I soldati non ubbidiscono all’ordine di fucilare il gruppo di marinai ostaggio dagli ufficiali messi in un angolo del ponte e fatti coprire con un gran telo bianco.

La disperazione di quegli uomini trasuda da sotto il telo, vediamo le ginocchia piegarsi, la macchina inquadra con alternanza febbrile le canne dei fucili e la gran massa ondulata.

Quando i fucili si abbassano e scoppia la rivolta i marinai si liberano e un’ultima occhiata al telo lo riprenderà mentre si sgonfia a terra come una medusa spiaggiata.

La rissa fra marinai e ufficiali è un capolavoro di tecnica di montaggio, che tocca il culmine quando appare il pope capelluto in cima alla scaletta, brandendo il crocifisso che ben presto si conficcherà a terra a mò di accetta mentre lui si fingerà morto sotto la scala.

scena

La corazzata Potëmkin (1925): scena

 La morte del marinaio Vakulincuk, il primo a dare il segnale di rivolta, segna l’epilogo della prima parte.

 

Il morto chiama

Entrati nel porto di Odessa e issata la bandiera rossa sul pennone, il cadavere di Vakulincuk è portato a terra ed esposto sotto una piccola tenda per gli onori funebri.

C’è grande commozione, cresce a poco a poco il flusso di gente che accorre mentre si sparge la notizia dell’ammutinamento. La città è solidale con i marinai in lotta e la rivolta si allarga a tutta la popolazione.

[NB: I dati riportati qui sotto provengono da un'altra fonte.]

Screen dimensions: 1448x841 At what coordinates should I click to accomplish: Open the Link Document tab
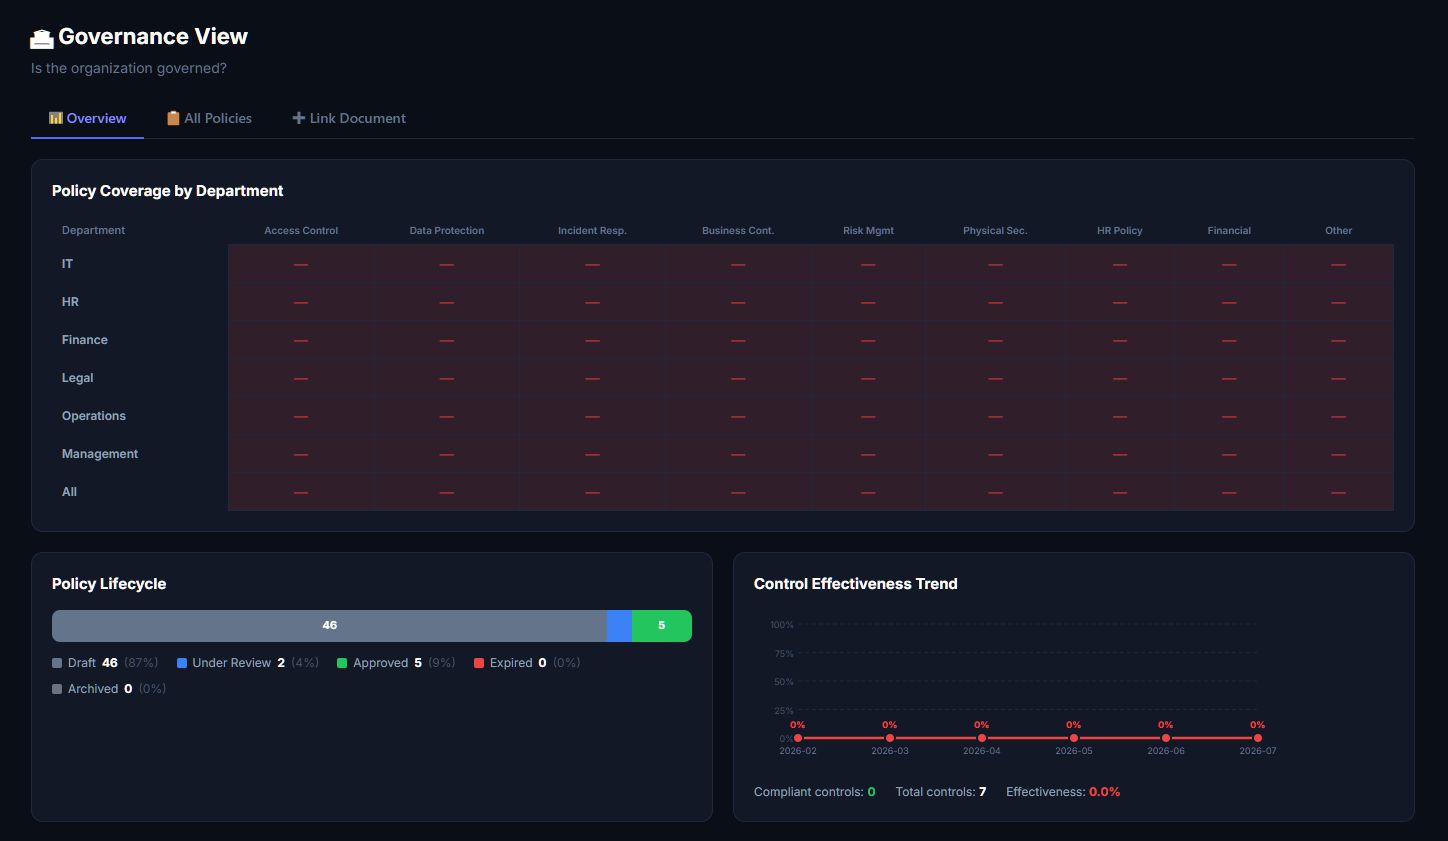pos(349,118)
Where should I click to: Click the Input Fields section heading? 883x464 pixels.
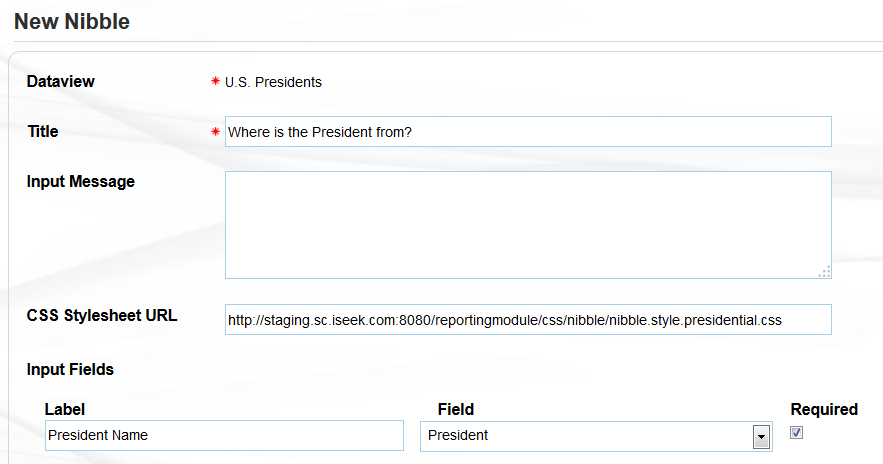[x=70, y=370]
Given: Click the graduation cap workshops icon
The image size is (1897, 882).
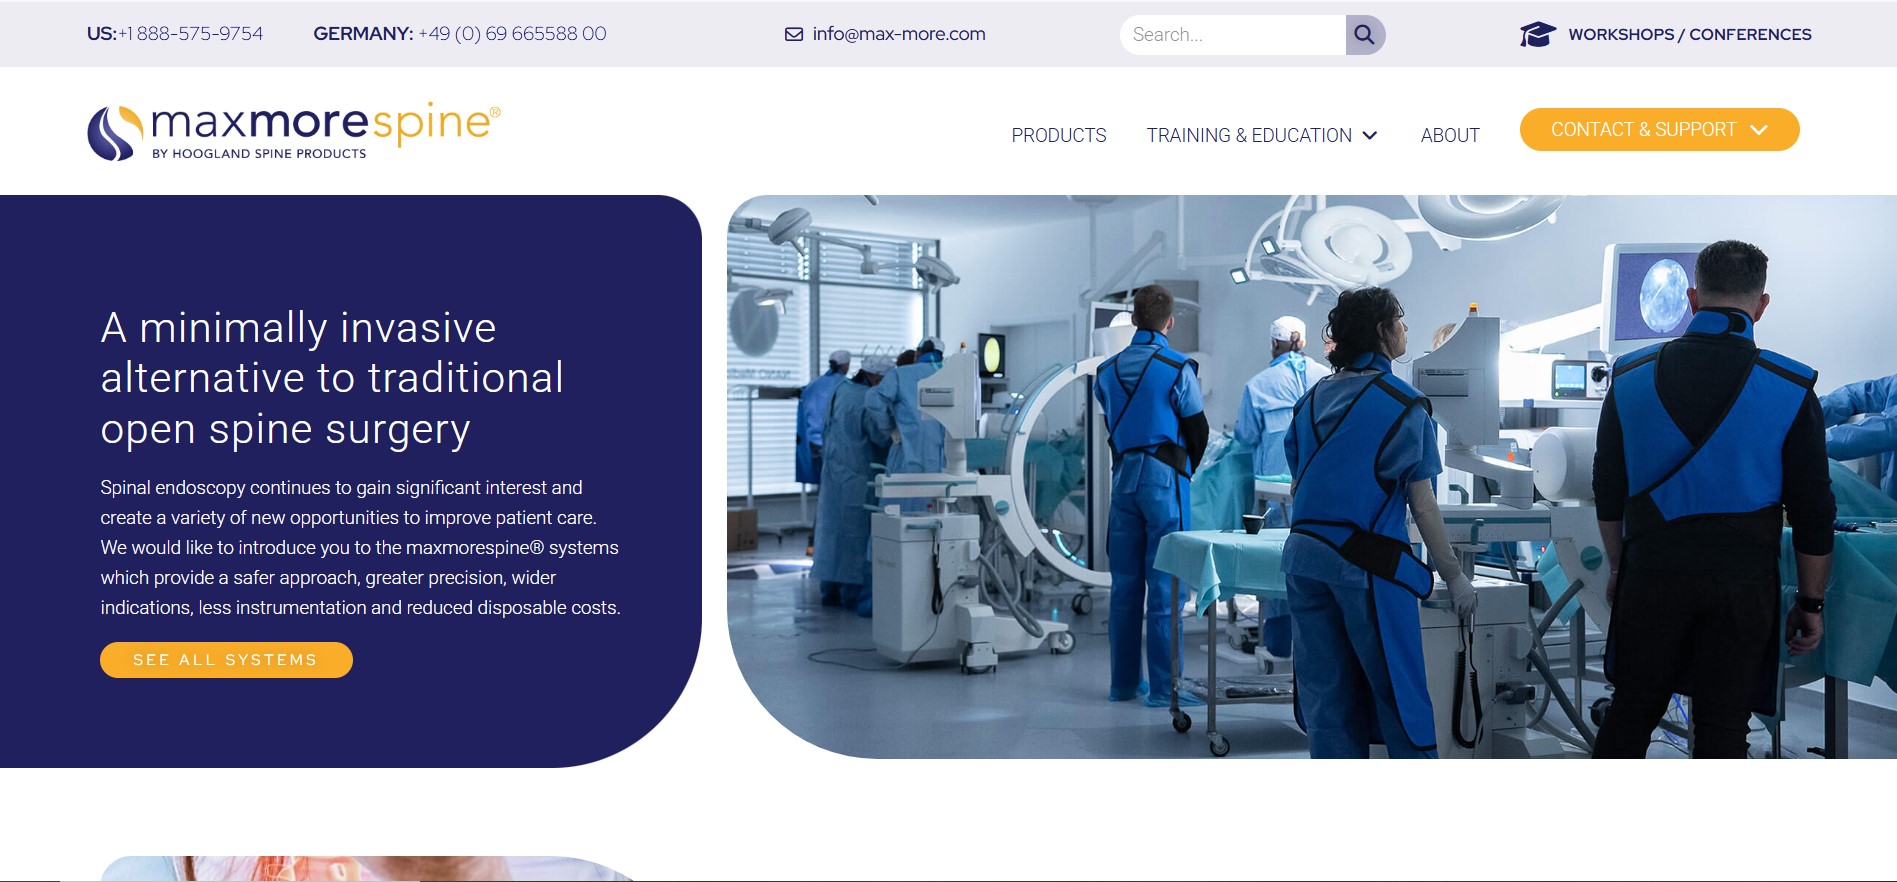Looking at the screenshot, I should tap(1537, 34).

Ora sono tutti protagonisti, abitanti e strade, palazzi e ponti, si tocca con mano la gioia del popolo unito contro il potere, le riprese del mare gonfio di barche che portano viveri ai marinai comunicano l’esultanza di chi si sente finalmente libero.

 

La scalinata di Odessa

scena

La corazzata Potëmkin (1925): scena

E’ il momento culminante della tragedia, ma nessun balzo lirico, il pathos non è ottenuto da soluzioni cinematografiche esteriori. Fedele al suo credo stilistico, Ejzenštejn lascia che parlino le immagini, montate in una dialettica ininterrotta di opposti. Nessuna manipolazione della realtà ma registrazione di fatti messi insieme da uno sguardo capace di coglierne l’essenza più profonda.

Commenta lo stesso autore:

Fu proprio la scalinata con il suo "movimento" a suggerire l'idea della scena e a provocare, con la sua fuga, la fantasia del regista, dando origine a una nuova "forma a spirale “.

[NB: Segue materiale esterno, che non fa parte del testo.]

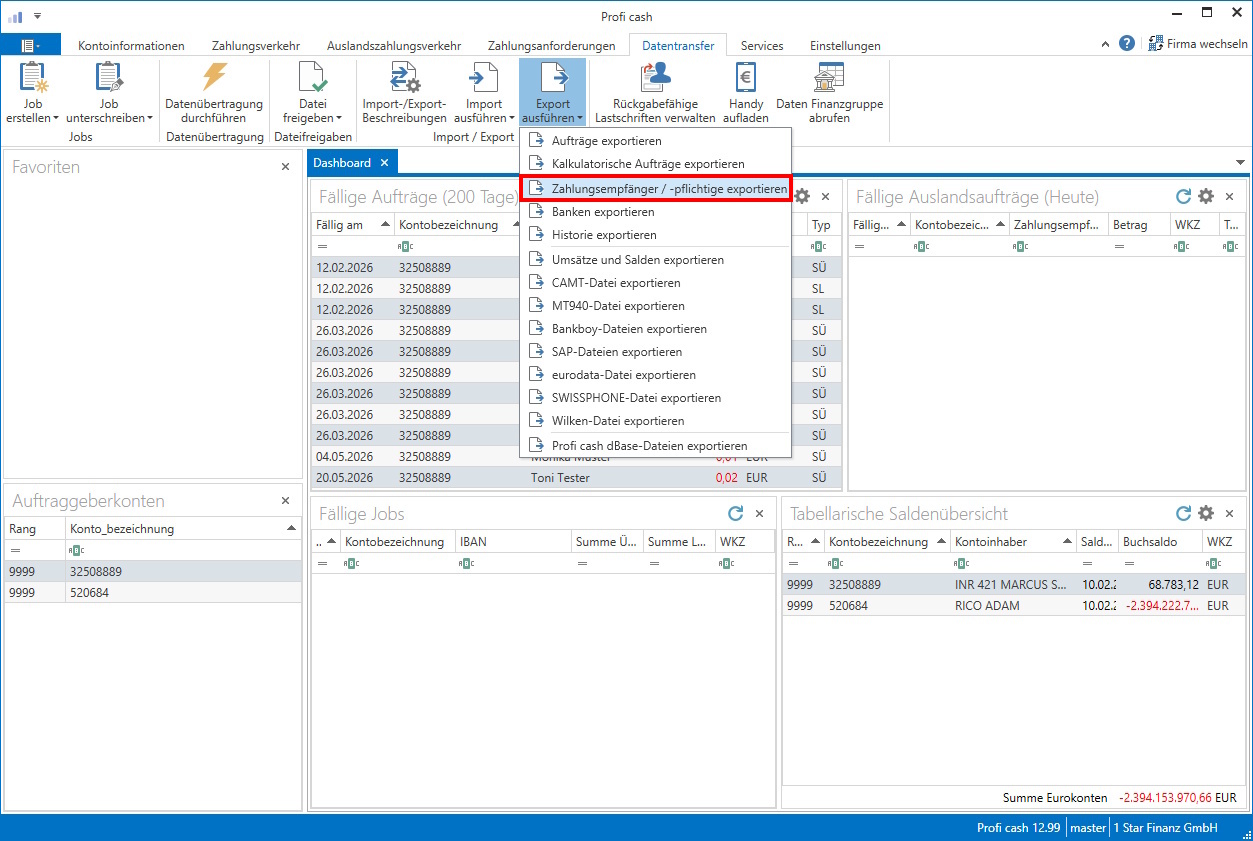Click the help question mark icon
This screenshot has width=1253, height=841.
(x=1126, y=43)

Il regista ricorre al montaggio ritmico: accelera i tempi accorciando gradualmente la durata delle inquadrature e inserisce momenti di forte intensità emotiva (primi piani su volti atterriti, increduli e sanguinanti, il gruppetto di ragazze strette intorno alla donna anziana, forse la maestra, e dopo un po’ stese a terra come petali di un fiore morto, la giovane e bella madre con il carrozzino in una sequenza che sembra al ralenty e invece è dentro i tempi reali, la mano che stringe la cintura da cui comincia a uscire sangue e il corpo che si abbatte sul carrozzino che comincia a scendere un gradino dietro l’altro).

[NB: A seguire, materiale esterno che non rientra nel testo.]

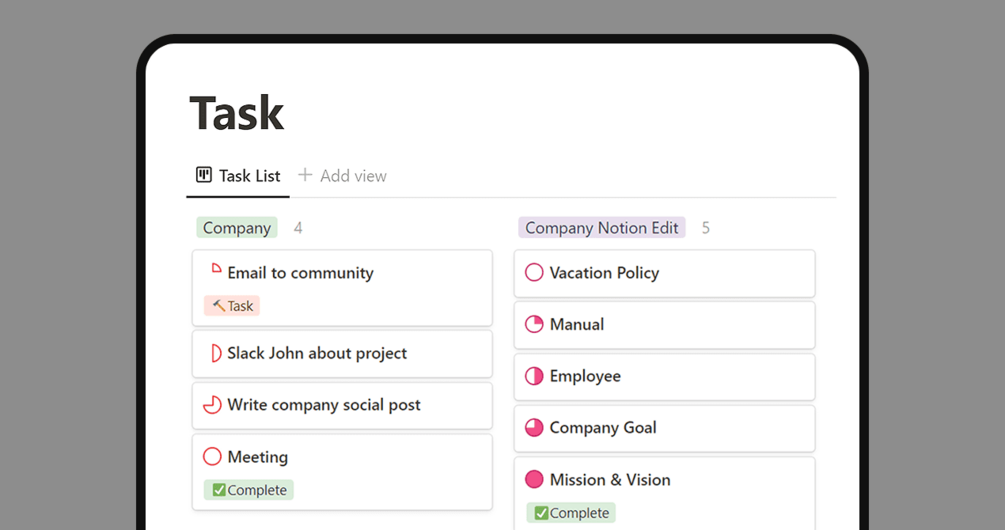The height and width of the screenshot is (530, 1005).
Task: Click the board icon beside Task List
Action: (x=204, y=175)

 Ma nella memoria più duratura resta la discesa cadenzata e inesorabile dei cosacchi, uomini senza volto, inquadrati di dietro o di lato, marionette senza fili di un potere occulto che semina morte dovunque passi.

 

Una contro tutte

scena

La corazzata Potëmkin (1925): scena

E’ il gran finale, apice della tensione e suo scioglimento. La corazzata Potëmkin si prepara allo scontro in mare aperto con la flotta regale, la notte è colma d’inquietudine fra i marinai, la ripresa della superficie marina inargentata dalla luce lunare non può non far pensare all’altrettanto famosa:

noctem sideribus inlustrem et placido mari quietam quasi convincendum ad scelus di praebuere” * (Tacito, Annales, XIV, 5)

 Il crescendo musicale è vorticoso, le bocche dei cannoni ruotano come proboscidi, tutto è pronto, nel cielo si allarga una lunga striscia nera di fumo, ma quando tutto sta per esplodere un urlo:

FRATELLI!

Gli equipaggi solidarizzano, la Rivoluzione ha vinto con il popolo in lotta.

 

Sul film e dintorni

Potëmkin è la massima espressione applicata del montaggio delle attrazioni (a posteriori), vale a dire le riprese vengono indirettamente montate mentre si riprende e si forma la sequenza, lo sguardo dello spettatore nota e vede l'effetto voluto dal regista.

Secondo il maestro russo, "… il montaggio è un'idea che nasce dallo scontro di inquadrature indipendenti o addirittura opposte l'una all'altra, per cui attraverso il montaggio creo sia un movimento fisico, ma anche il movimento delle idee che produco.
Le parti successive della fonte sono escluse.